Wear and failure of polyoxymethylene/calcium carbonate nanocomposite gears

Abstract

Nanocomposite gears and standard mechanical testing specimens based on polyoxymethylene containing different fractions (0, 3, 6, and 9 wt%) of nanosized precipitated calcium carbonate particles were produced by using twin-screw extruder and injection molding machine. The wear and temperature of gears teeth were measured by a gear test rig. The morphologies of fractured gears teeth were analyzed by using scanning electron microscopy. Results of experiments indicate that the incorporation of CaCO3 nanoparticles into polyoxymethylene increases the flexural and heat resistance and reduces the magnitudes of wear and temperature of gears noticeably. The maximum flexural resistance is achieved by employing 3 wt% of CaCO3 nanoparticles.
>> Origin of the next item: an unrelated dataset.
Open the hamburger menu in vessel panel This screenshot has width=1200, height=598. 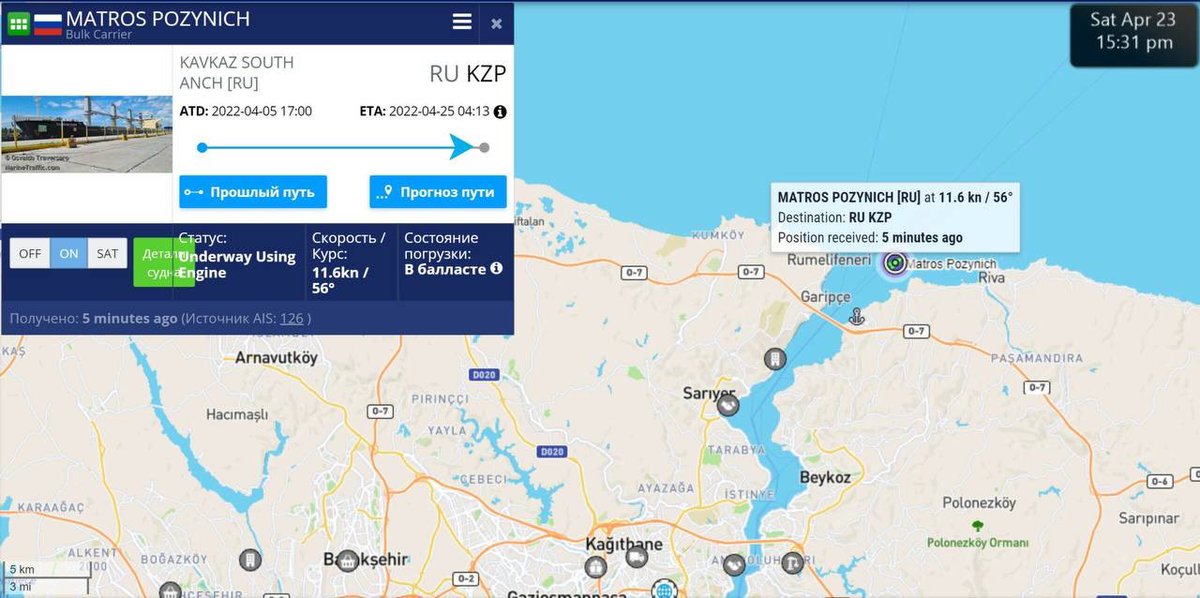pyautogui.click(x=462, y=22)
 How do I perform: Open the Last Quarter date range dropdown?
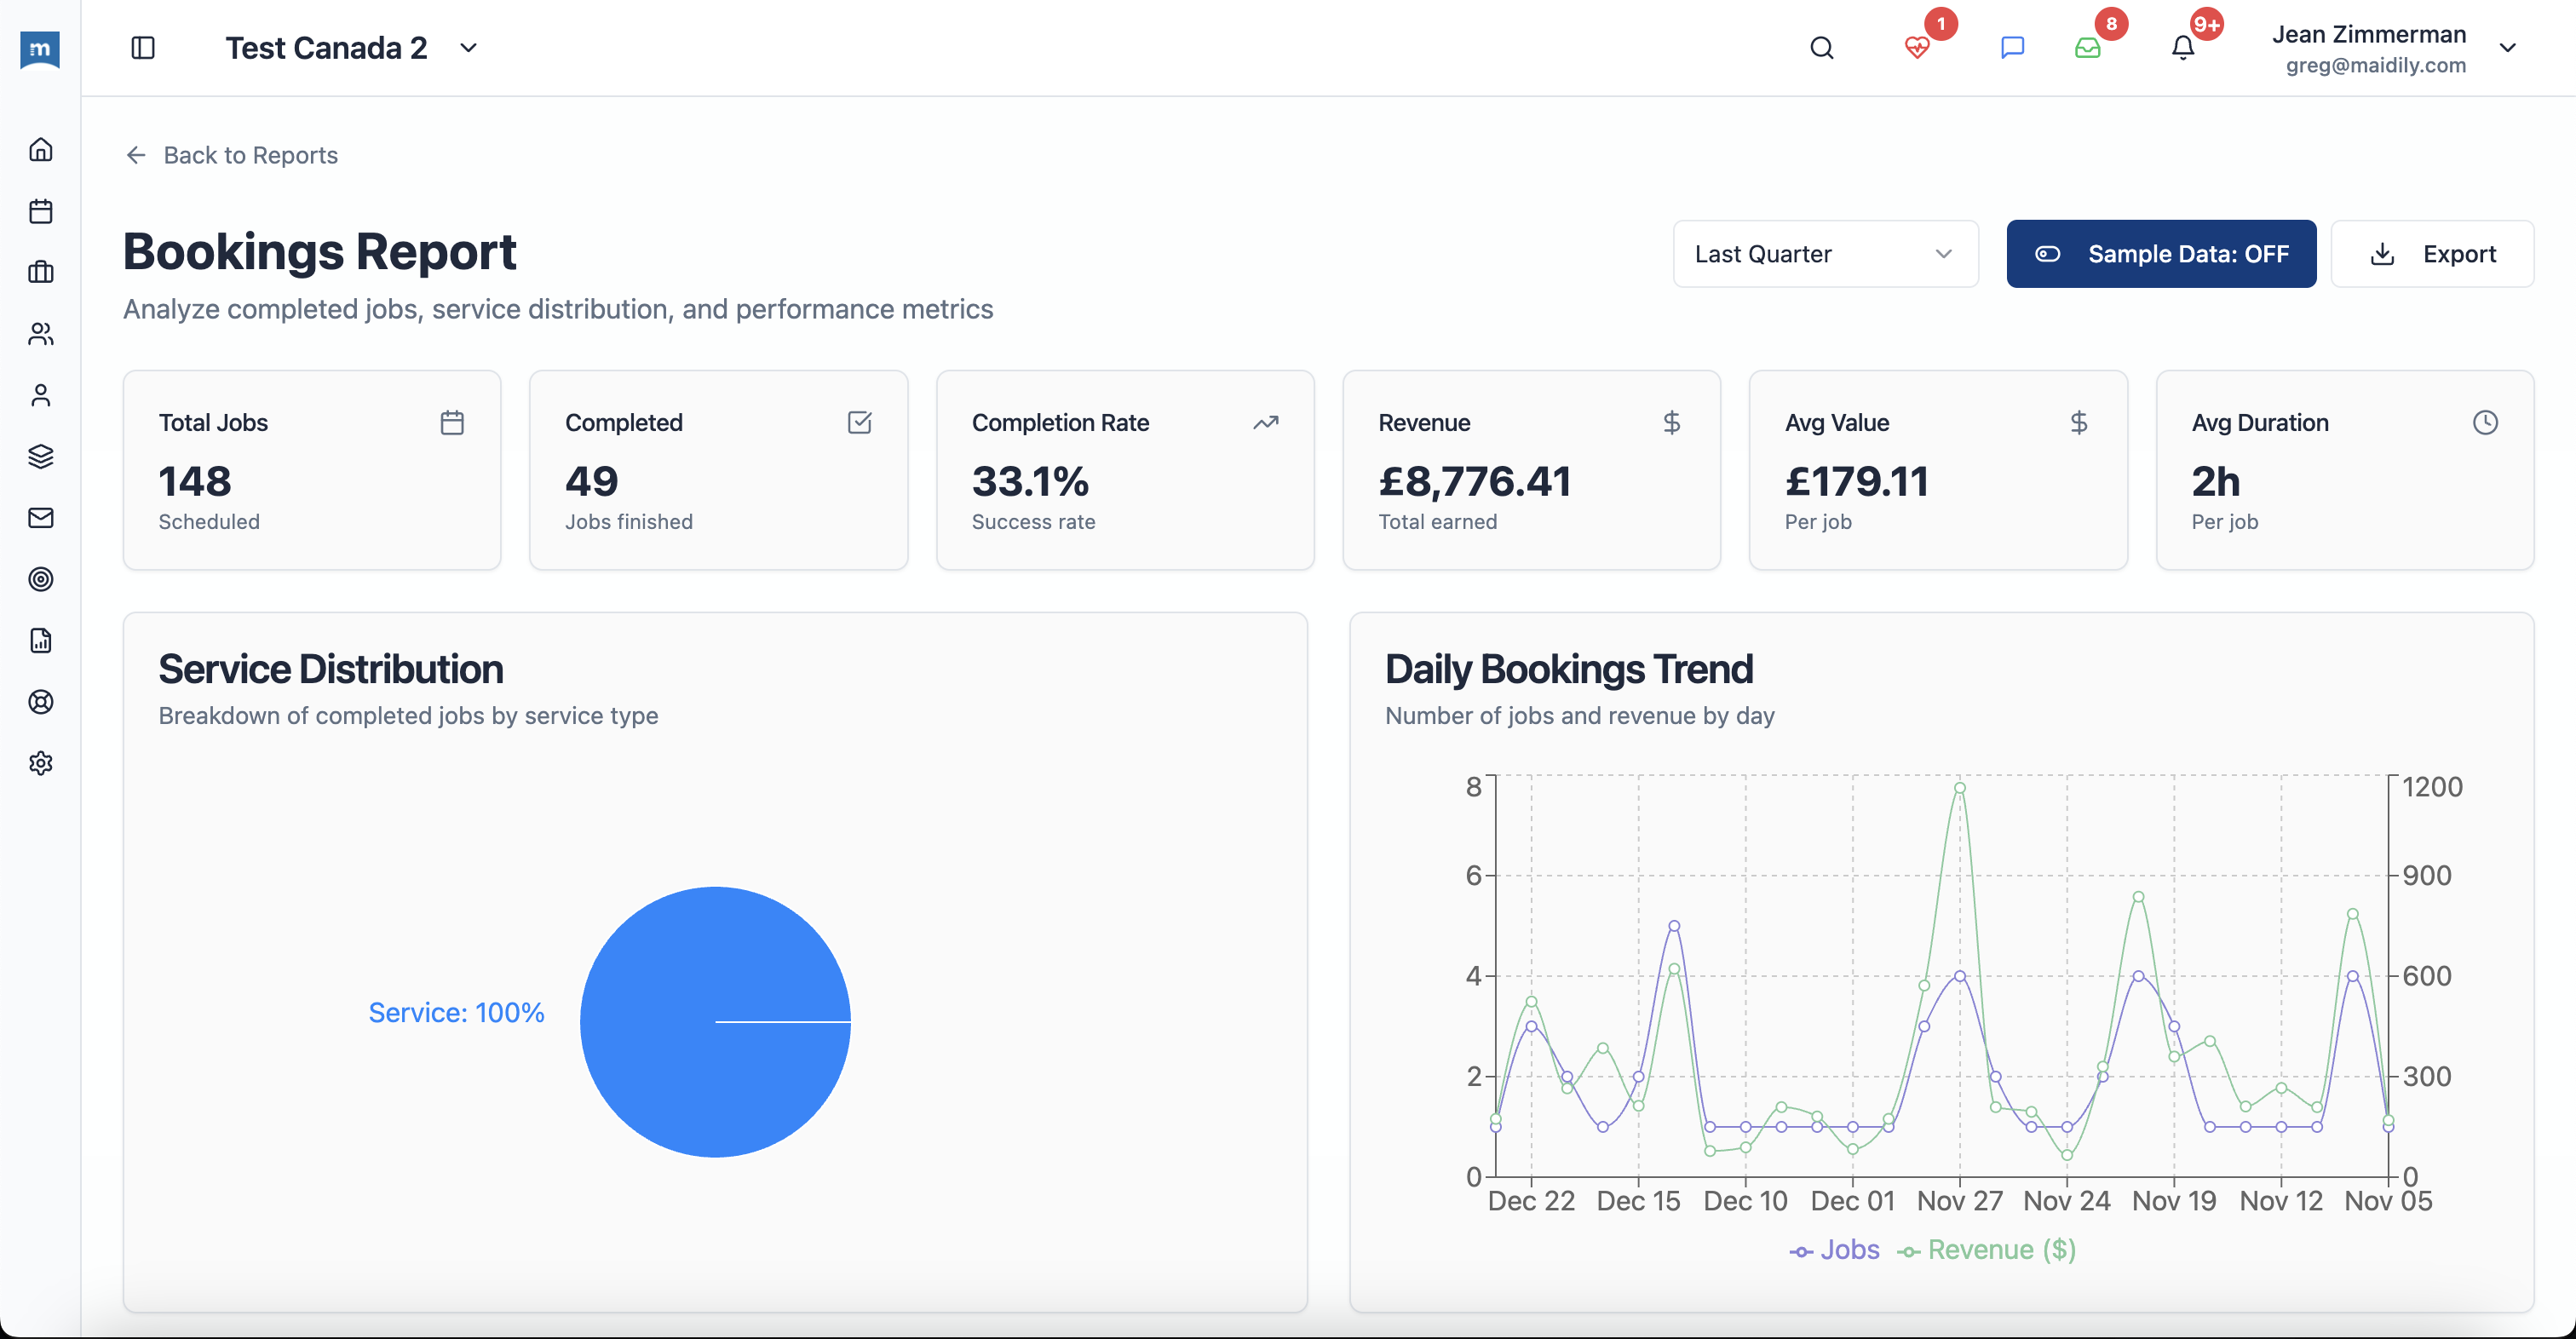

Gears containing 3 wt% of CaCO3 nanoparticles present the lowest wear rate, which is 61% smaller than that of neat polyoxymethylene gear. The life time (durability till failure) of nanocomposite gear was twofold as compared to neat polyoxymethylene gear. The nanocomposite gear showed abrasive-wear and brittle-fracture, yet the neat polyoxymethylene gear demonstrated prevailing cohesive wear and ductile failure.